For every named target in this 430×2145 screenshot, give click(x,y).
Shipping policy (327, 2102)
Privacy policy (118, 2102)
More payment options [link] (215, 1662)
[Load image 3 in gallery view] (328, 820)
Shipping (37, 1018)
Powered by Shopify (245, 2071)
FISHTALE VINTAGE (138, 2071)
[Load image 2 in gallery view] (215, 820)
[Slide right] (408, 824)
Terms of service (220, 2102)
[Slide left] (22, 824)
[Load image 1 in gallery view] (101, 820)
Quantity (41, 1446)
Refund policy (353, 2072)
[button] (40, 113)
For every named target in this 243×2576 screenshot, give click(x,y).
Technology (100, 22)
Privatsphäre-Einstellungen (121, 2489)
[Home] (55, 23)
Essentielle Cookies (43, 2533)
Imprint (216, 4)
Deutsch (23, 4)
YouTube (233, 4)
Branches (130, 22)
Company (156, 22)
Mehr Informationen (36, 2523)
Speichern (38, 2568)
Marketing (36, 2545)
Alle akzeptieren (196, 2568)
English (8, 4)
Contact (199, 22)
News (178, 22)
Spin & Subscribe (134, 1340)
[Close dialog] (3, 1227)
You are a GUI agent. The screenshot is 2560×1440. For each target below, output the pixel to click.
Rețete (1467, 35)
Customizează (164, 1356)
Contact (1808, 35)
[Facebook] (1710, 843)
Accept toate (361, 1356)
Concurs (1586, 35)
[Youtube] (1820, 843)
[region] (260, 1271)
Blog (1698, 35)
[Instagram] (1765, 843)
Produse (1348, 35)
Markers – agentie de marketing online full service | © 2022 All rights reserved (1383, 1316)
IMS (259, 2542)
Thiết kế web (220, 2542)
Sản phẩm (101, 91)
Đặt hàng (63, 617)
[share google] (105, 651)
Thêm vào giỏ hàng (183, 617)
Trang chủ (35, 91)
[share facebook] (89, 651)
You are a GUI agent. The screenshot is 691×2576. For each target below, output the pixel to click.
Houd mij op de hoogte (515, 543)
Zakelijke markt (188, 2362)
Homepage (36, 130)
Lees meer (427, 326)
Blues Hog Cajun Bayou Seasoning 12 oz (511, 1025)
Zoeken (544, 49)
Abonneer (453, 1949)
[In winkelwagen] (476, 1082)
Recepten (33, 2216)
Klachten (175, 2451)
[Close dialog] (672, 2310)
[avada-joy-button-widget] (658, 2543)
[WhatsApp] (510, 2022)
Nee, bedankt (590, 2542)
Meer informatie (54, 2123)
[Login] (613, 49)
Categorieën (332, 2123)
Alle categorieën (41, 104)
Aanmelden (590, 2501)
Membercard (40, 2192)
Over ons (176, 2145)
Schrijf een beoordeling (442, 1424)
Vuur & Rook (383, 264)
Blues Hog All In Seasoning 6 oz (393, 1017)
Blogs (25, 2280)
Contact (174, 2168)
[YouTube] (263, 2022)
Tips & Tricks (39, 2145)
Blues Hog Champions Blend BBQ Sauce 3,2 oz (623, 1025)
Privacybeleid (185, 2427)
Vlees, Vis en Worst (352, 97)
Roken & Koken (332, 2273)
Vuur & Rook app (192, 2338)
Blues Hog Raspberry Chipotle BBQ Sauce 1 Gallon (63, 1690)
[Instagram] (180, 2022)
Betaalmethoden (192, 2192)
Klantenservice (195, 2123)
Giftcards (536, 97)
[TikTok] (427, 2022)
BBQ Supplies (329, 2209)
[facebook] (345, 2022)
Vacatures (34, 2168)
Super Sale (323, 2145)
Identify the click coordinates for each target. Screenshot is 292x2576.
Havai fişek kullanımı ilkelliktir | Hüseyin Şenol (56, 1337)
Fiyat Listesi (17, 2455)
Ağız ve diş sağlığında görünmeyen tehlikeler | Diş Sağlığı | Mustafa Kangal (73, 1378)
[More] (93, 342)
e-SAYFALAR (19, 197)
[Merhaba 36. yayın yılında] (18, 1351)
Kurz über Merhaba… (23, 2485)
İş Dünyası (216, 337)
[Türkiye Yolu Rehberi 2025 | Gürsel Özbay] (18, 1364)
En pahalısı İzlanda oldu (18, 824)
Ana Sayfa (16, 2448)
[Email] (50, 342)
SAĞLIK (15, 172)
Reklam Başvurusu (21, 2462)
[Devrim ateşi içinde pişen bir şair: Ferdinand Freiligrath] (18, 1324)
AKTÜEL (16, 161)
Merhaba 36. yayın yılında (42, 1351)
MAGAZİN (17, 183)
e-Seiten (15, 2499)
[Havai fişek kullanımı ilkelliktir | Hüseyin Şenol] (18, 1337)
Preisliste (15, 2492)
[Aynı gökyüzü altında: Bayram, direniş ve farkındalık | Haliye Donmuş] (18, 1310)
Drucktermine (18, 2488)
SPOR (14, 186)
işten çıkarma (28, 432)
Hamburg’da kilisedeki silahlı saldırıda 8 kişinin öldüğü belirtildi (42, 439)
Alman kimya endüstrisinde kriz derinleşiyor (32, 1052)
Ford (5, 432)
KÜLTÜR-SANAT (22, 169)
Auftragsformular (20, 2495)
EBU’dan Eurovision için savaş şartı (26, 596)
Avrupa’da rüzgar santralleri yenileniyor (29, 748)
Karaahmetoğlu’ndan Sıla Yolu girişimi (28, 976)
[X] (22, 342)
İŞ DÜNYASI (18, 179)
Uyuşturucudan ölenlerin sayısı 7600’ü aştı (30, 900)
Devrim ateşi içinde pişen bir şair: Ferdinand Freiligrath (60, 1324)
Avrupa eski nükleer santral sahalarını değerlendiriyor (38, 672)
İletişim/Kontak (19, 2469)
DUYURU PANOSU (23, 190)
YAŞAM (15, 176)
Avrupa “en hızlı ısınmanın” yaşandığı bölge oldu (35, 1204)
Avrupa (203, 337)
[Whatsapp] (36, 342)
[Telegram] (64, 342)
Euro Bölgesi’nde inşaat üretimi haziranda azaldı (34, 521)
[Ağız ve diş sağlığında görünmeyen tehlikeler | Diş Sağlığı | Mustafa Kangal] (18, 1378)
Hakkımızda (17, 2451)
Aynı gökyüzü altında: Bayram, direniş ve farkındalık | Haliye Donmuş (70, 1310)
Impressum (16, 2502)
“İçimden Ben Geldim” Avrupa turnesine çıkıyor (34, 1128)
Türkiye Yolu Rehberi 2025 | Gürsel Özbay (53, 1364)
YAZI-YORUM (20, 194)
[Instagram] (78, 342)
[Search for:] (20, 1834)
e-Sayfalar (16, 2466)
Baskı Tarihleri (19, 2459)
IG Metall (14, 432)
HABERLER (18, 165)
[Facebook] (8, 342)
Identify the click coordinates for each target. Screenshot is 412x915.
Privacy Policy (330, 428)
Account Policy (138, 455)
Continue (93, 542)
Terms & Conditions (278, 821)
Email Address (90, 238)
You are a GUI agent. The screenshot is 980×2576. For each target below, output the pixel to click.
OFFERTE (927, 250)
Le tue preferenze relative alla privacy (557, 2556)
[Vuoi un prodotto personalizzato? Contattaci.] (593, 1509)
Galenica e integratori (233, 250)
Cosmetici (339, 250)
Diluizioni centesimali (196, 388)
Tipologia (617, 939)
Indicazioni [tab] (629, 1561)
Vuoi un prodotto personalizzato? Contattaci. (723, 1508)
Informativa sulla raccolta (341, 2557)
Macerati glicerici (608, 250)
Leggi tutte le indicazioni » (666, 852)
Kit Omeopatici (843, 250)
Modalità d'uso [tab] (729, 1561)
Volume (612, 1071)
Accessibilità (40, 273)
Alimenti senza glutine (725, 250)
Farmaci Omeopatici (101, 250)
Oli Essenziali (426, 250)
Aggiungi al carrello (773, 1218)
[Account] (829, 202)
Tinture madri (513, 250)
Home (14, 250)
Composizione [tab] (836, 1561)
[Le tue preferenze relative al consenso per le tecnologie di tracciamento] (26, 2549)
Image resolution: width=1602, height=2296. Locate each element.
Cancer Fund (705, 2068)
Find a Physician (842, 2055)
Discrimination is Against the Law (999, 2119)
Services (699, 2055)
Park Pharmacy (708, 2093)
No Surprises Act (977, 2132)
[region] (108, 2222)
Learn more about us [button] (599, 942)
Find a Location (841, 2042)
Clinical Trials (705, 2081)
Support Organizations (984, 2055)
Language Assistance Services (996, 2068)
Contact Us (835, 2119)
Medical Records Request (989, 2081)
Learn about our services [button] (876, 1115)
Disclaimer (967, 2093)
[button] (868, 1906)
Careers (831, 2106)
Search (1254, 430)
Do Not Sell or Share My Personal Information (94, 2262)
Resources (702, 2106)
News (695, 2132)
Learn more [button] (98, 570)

**Work required**
Please output exactly the lines between the one holding "Composizione [tab] (836, 1561)" and the one holding "Careers (831, 2106)" in the records above, inclusive, and nothing more.

**Written answer**
Composizione [tab] (836, 1561)
[Le tue preferenze relative al consenso per le tecnologie di tracciamento] (26, 2549)
Image resolution: width=1602, height=2296. Locate each element.
Cancer Fund (705, 2068)
Find a Physician (842, 2055)
Discrimination is Against the Law (999, 2119)
Services (699, 2055)
Park Pharmacy (708, 2093)
No Surprises Act (977, 2132)
[region] (108, 2222)
Learn more about us [button] (599, 942)
Find a Location (841, 2042)
Clinical Trials (705, 2081)
Support Organizations (984, 2055)
Language Assistance Services (996, 2068)
Contact Us (835, 2119)
Medical Records Request (989, 2081)
Learn about our services [button] (876, 1115)
Disclaimer (967, 2093)
[button] (868, 1906)
Careers (831, 2106)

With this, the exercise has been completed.